[SUPPLIED INFORMATION Boundary: Start]
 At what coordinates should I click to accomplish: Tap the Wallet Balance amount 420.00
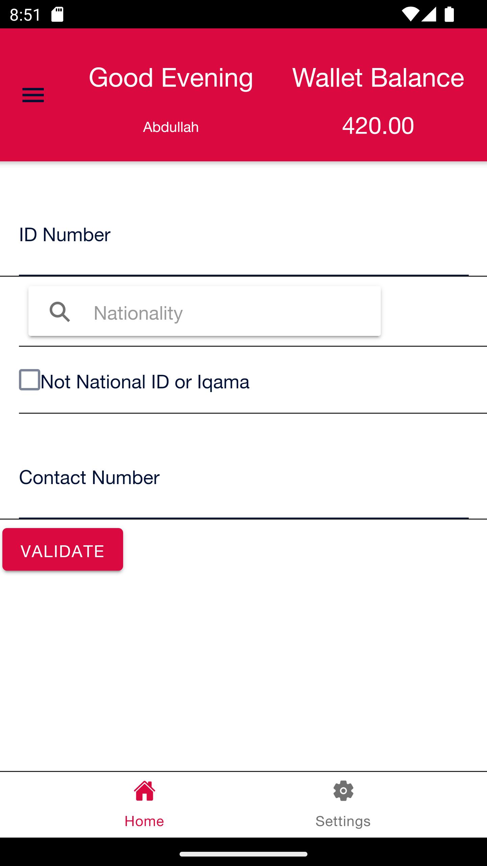point(378,126)
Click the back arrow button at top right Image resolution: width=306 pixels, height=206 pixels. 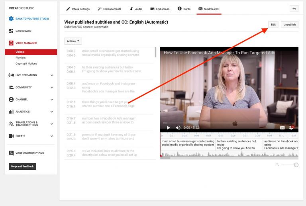coord(294,8)
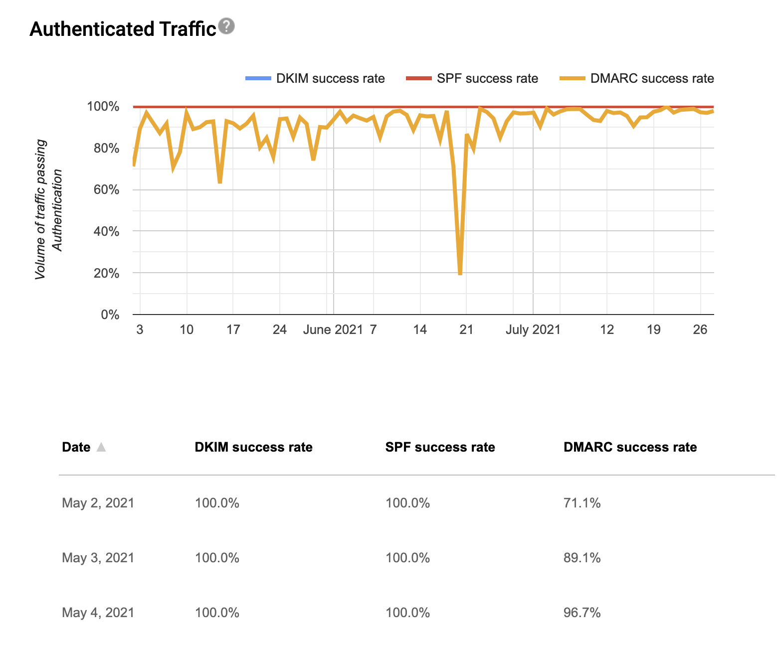
Task: Click the orange DMARC legend line swatch
Action: 573,78
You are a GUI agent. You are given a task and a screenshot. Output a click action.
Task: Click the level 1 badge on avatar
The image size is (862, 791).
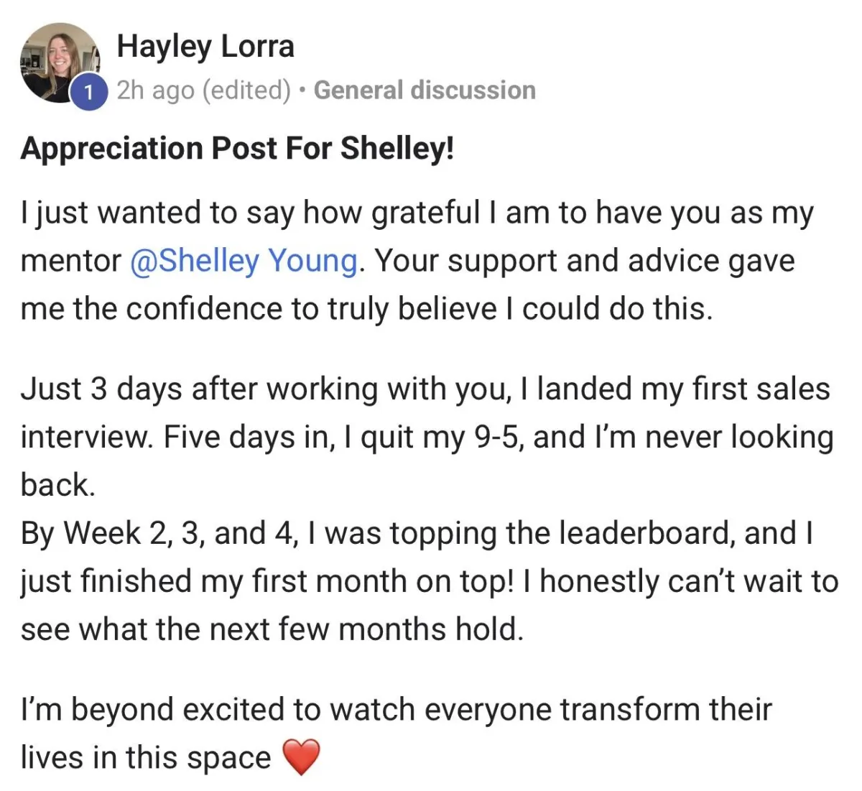coord(89,92)
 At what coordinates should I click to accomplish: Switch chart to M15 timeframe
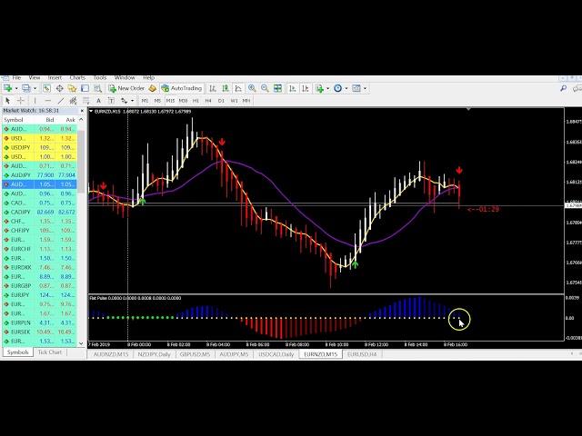click(170, 101)
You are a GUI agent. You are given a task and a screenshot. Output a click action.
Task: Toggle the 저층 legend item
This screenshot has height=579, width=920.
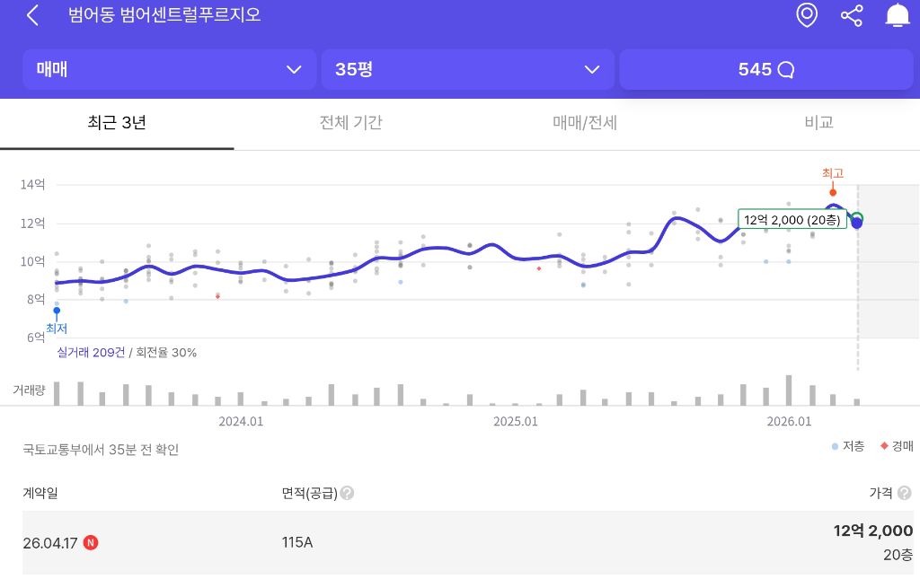[x=848, y=446]
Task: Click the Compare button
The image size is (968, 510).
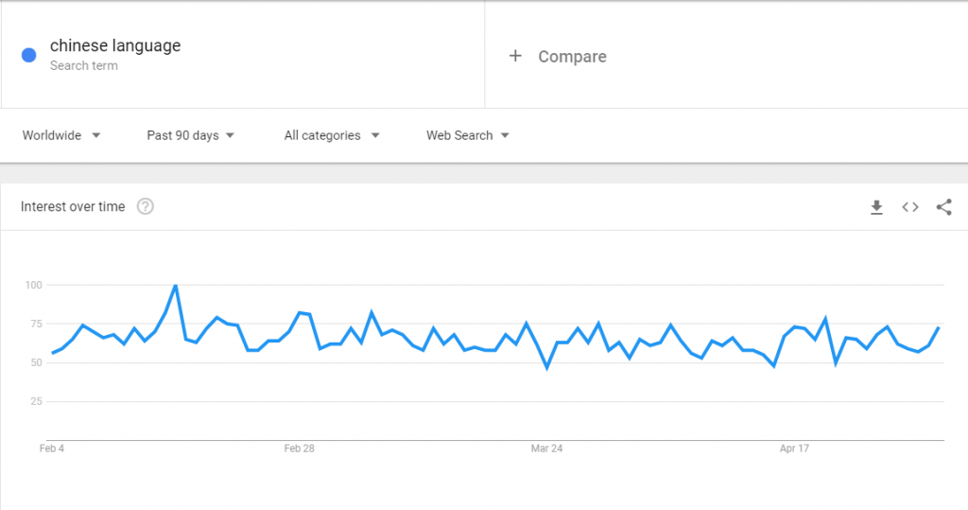Action: [558, 56]
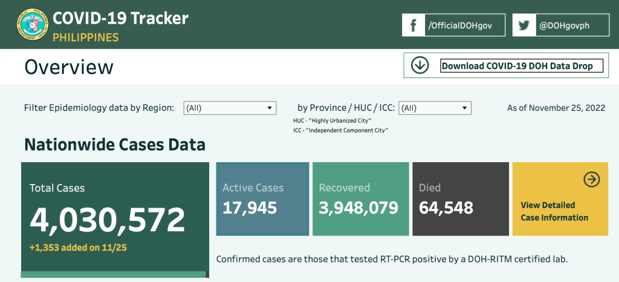Viewport: 619px width, 282px height.
Task: Click the Overview page heading
Action: tap(69, 67)
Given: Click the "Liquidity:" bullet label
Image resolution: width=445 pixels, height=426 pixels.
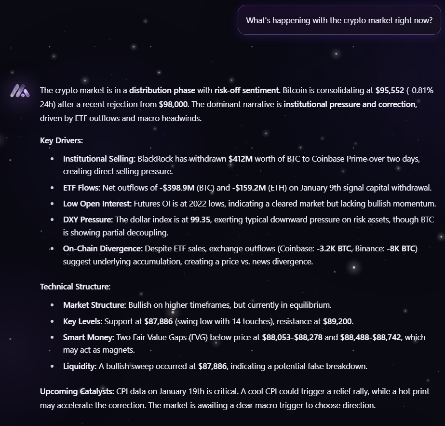Looking at the screenshot, I should point(80,366).
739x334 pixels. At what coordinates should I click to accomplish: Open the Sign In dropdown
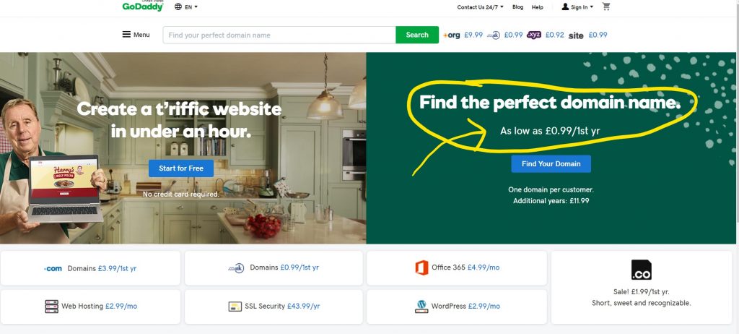click(x=577, y=7)
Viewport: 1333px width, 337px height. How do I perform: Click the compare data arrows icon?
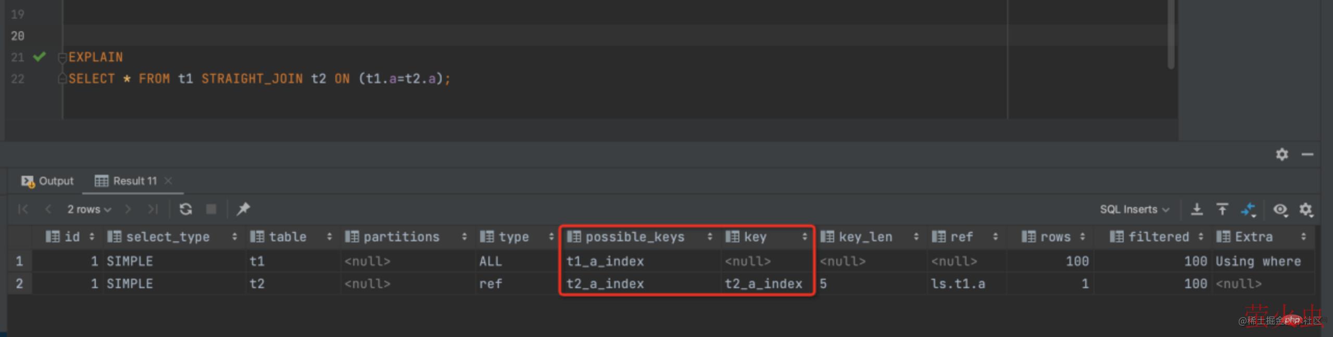pos(1249,210)
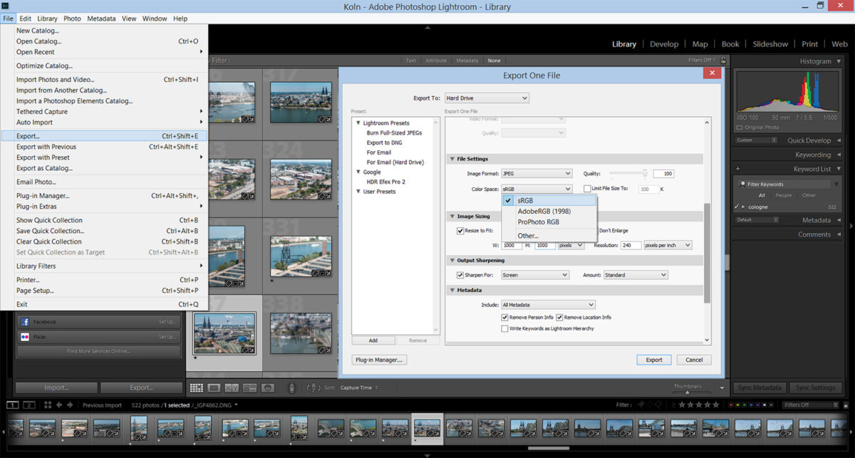Click the filmstrip grid shortcut icon
The width and height of the screenshot is (855, 458).
point(48,405)
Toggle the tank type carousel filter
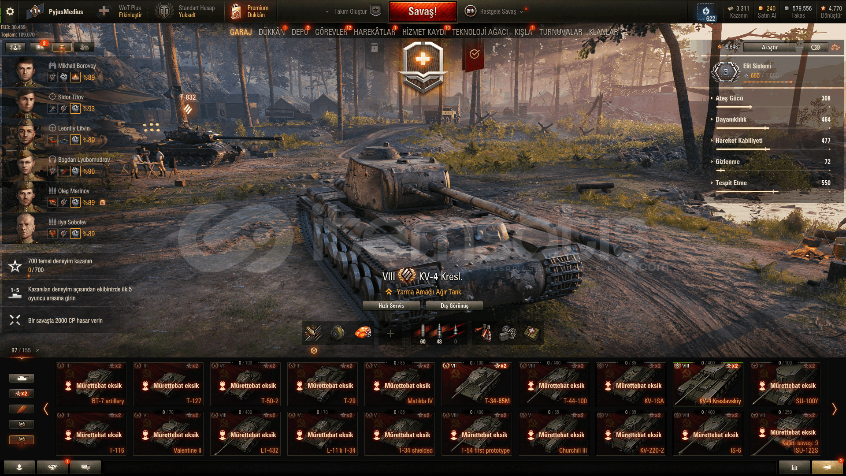The height and width of the screenshot is (476, 846). [22, 378]
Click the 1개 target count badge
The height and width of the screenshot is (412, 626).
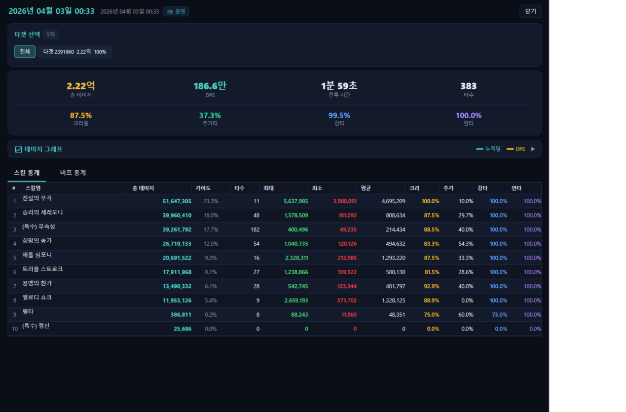(51, 34)
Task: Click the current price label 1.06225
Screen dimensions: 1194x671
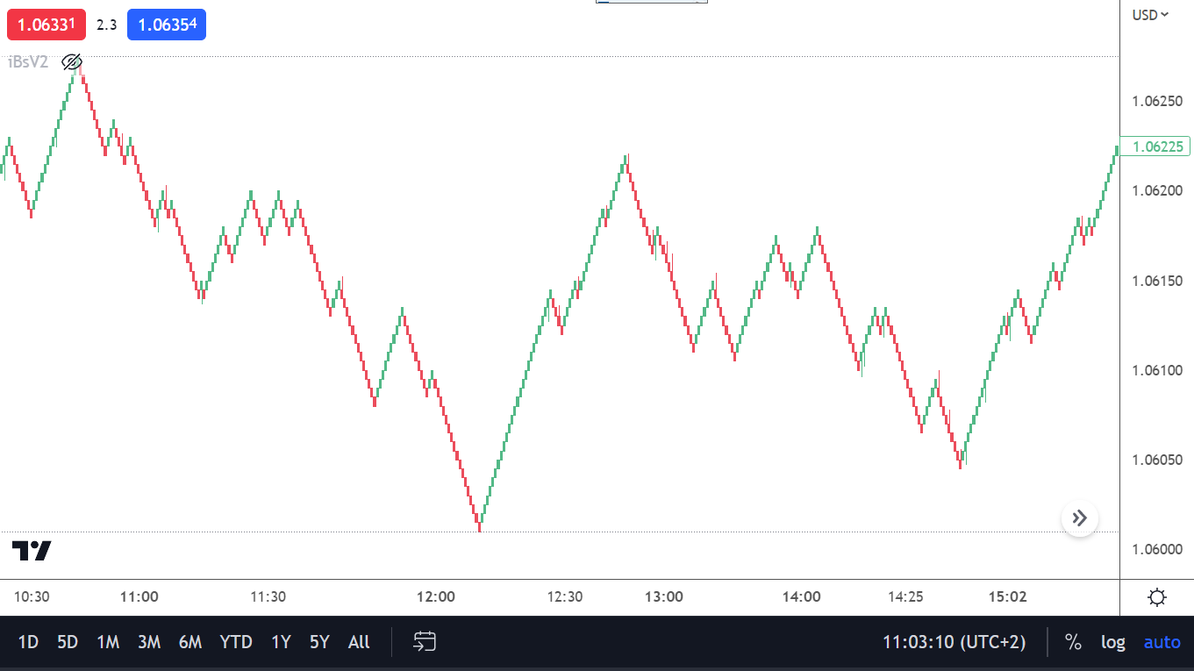Action: 1158,147
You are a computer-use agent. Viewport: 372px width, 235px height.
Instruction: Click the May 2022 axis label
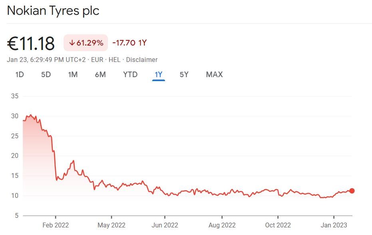click(109, 225)
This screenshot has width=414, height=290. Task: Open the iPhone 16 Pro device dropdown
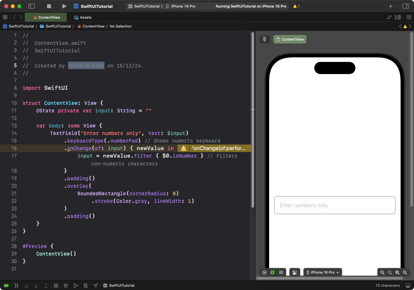click(322, 272)
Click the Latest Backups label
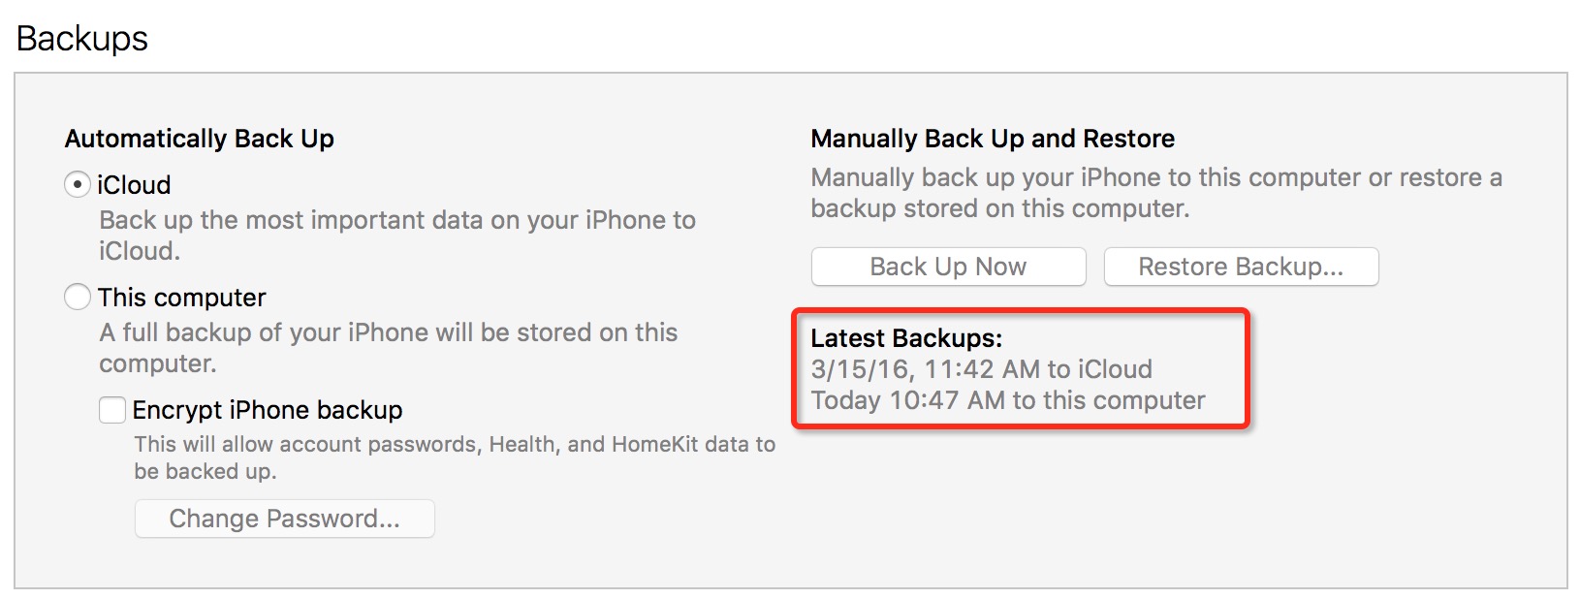This screenshot has width=1580, height=599. (x=906, y=338)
[SUPPLIED INFORMATION Boundary: End]
## AIM OF THE EXERCISE
Find each line in the records that contains the string "badge", then say how many there are and nothing else.

## RESULT
2